Element lookup data

◆ ◆ ◆

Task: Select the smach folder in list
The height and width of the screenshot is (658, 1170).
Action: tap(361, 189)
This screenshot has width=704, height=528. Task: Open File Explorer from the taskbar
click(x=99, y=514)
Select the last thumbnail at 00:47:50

◆ ◆ ◆

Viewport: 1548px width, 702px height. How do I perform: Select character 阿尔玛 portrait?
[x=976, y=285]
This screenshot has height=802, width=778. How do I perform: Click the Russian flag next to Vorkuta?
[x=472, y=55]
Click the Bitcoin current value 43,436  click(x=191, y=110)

◆ ◆ ◆

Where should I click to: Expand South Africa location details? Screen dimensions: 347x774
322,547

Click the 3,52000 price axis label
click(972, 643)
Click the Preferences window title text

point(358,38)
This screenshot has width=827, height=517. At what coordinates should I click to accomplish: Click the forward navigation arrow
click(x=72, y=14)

◆ ◆ ◆

EXERCISE DIRECTIONS: Put the data in the stretch from the line containing "This screenshot has width=827, height=517." through the line containing "click(x=72, y=14)" into a two-column CSV with the headers text and answer. Give one row per text-answer pair, quote each field, and replace line breaks with spaces.

TASK SOLUTION:
text,answer
"This screenshot has width=827, height=517. At what coordinates should I click to accomplish: Click the forward navigation arrow","click(x=72, y=14)"